Exercise prompt >> Read through the records below and copy each line that uses the word "screenshot".

Source data
-----
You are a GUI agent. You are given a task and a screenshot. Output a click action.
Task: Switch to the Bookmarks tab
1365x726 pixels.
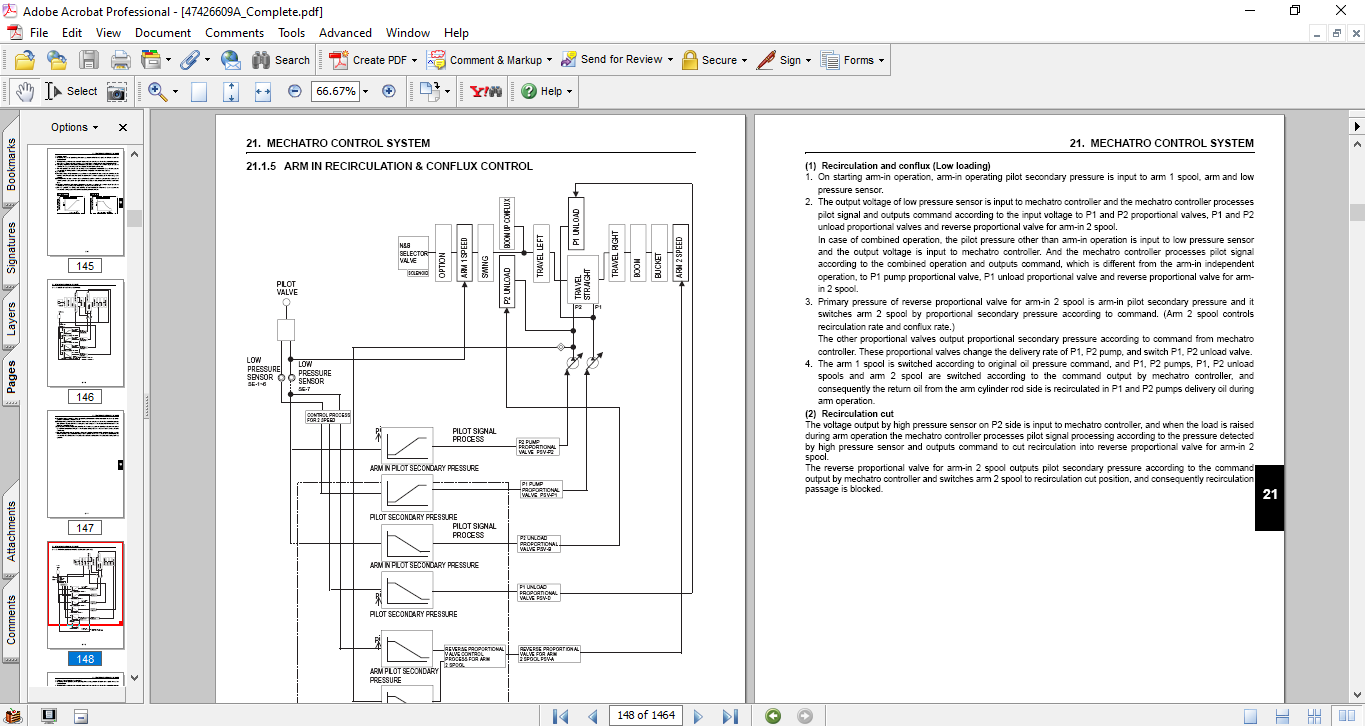tap(11, 164)
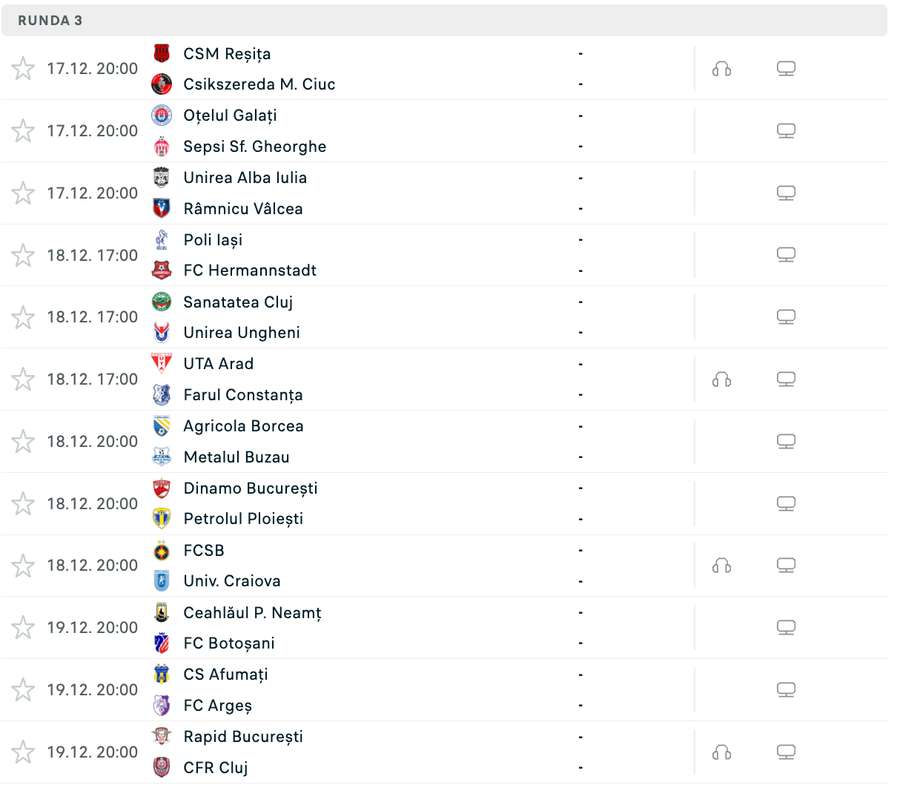The image size is (900, 799).
Task: Click the Farul Constanța club crest
Action: (162, 394)
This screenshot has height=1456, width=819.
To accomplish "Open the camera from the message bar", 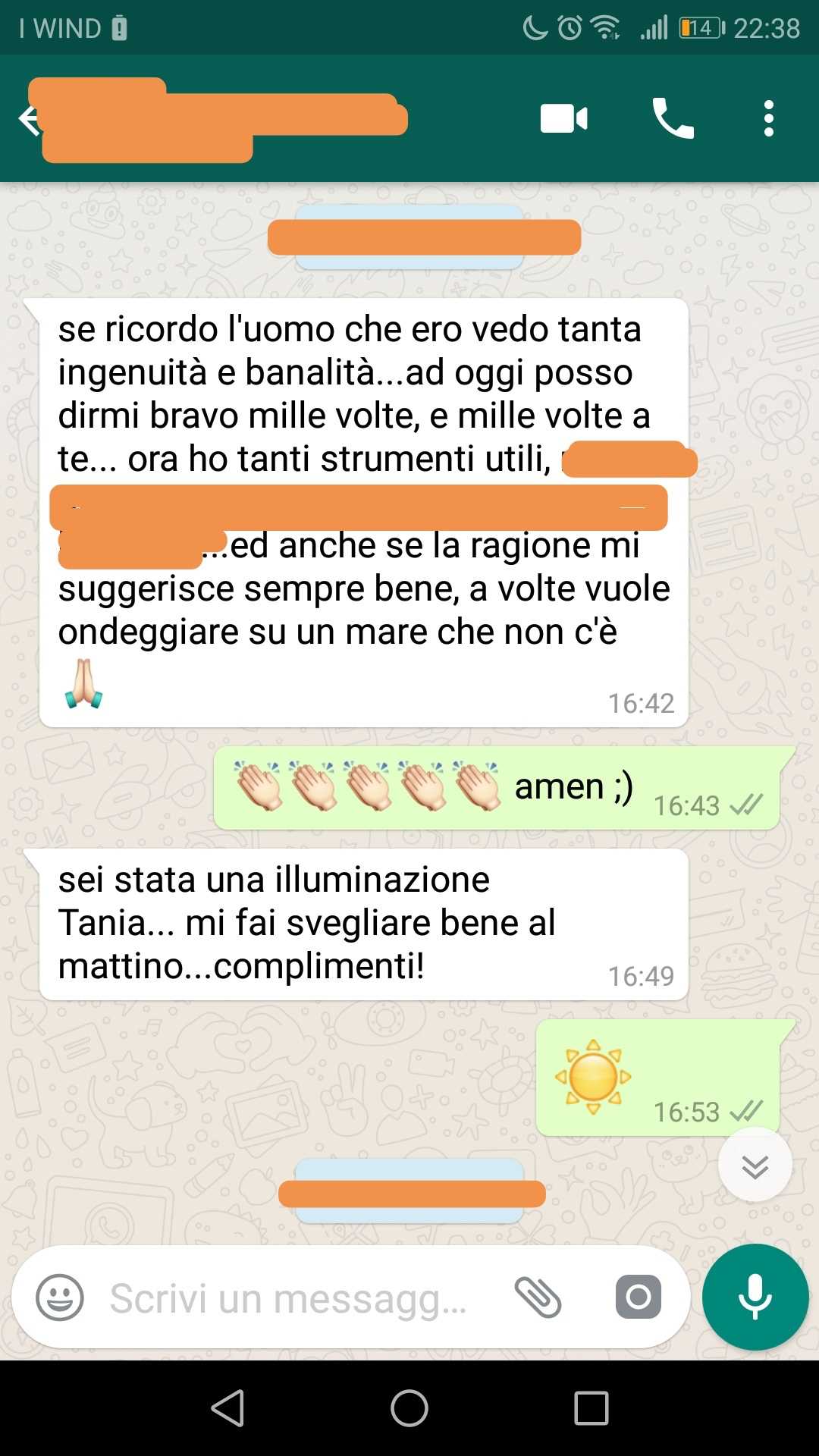I will [x=638, y=1298].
-----
Answer for the task >>
You are a GUI agent. You are given a task and a screenshot. Output a click action.
This screenshot has height=1456, width=819.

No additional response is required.